男が刺されて死亡した。女は、血のついたナイフを手にしたまま、呆然として男の傍に立ち尽くしている。
あなたが裁判員だとしたら、女を何罪にするだろうか?
殺人罪に決まっている。なぜなら、女は男を刺し、その結果、男は死亡したのだから・・・。
しかし、そう言い切れるだろうか。
たしかに女は男を刺したが、それは男の浮気が許せなかったからで、決して殺そうとまでは思っていなかったとしたら、どうだろう。
もし女が男を殺すつもりがなく、ケガをさせてやろうとしただけだったら、たとえ男が死んでしまっても、女に殺人罪は成立しない。なぜなら、女には「殺人」という「罪を犯す意思」がなかったからである。
ただし、女は無罪になるわけではない。ケガをさせる意思、すなわち傷害罪の故意はあったのであり、その結果男は死亡したのだから、傷害致死罪の罪を負うことになるのである。
人は、行おうとしなかった行為についてまで責任を問われることはない。自分の意思に対応するだけの罪しか負うことはない。この「罪を犯す意思」のことを「故意」という。このことは、刑法38条1項に規定されている。
そこで、あなたが裁判員だったら、女の罪を決定するためには、まず女の故意の内容を知らなければならない。女に殺人の故意があったか、もしくは傷害の故意しかなかったのかを明らかにしなければ、罪を決定することはできない。

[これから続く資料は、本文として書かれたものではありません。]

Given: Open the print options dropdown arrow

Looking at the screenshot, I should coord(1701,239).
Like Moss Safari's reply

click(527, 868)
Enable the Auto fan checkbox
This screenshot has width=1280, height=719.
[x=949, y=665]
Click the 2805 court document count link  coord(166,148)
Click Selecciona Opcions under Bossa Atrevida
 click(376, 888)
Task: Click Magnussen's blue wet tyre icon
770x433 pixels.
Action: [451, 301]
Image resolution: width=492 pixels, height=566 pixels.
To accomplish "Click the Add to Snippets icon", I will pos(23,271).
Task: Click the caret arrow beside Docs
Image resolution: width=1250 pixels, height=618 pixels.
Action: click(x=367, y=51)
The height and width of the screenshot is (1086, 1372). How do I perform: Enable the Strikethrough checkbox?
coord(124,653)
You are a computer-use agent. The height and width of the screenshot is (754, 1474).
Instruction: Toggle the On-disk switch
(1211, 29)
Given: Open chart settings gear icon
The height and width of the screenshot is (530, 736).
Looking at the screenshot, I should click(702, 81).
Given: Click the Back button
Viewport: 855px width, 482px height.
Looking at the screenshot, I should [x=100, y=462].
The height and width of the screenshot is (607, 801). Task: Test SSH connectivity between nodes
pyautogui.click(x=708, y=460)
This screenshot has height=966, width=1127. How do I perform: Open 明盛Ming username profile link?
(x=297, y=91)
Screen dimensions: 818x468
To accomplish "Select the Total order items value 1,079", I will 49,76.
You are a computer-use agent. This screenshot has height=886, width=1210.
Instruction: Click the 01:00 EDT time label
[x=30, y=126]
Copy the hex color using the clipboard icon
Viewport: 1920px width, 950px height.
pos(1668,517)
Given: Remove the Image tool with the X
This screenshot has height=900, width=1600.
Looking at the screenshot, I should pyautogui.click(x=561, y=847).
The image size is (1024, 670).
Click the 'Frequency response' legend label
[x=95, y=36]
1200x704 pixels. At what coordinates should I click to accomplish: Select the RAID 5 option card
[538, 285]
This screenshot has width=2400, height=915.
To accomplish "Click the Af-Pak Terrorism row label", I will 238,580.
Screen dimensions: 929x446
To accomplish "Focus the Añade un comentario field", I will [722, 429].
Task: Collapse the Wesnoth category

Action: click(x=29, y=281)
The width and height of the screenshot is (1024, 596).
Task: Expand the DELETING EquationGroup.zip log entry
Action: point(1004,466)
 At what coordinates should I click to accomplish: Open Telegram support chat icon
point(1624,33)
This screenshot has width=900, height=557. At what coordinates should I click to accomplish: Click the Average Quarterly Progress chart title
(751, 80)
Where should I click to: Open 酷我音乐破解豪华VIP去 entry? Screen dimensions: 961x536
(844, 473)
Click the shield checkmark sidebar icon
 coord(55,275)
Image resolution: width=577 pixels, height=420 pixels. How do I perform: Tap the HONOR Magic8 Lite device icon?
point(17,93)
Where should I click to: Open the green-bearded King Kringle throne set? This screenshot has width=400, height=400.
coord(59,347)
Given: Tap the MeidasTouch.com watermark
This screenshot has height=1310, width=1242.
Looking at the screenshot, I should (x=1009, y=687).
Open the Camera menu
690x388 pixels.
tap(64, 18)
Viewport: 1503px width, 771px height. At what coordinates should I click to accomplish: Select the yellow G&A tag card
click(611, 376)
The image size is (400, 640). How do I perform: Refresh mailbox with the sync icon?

では、刺すか刺さないか、自分の意思だけで決定できなかった場合はどうだろう?
「二度と浮気しないで」という言葉に、男が「絶対にしない」と約束したら刺さないけれど、「バカ言うな。そんな約束できねぇよ」とはねつけられたら刺してやろう。そんな風に考えた場合はどうだろうか。
これは、他人と共同して罪を犯す、共犯の場合に問題となることが多い。共犯では、自分がどのような行動をとるかが、仲間の行為の内容や結果に影響されることが多いからである。
「自分が犯そうと決めた罪についてしか責任を負わされることはない」というのが38条1項だった。そうだとしたら、自分がどのような行動をとるかが、他人の行動や周囲の状況によって左右されるような場合には、責任が軽くなるのではないだろうか?
これを「条件付故意」の問題という。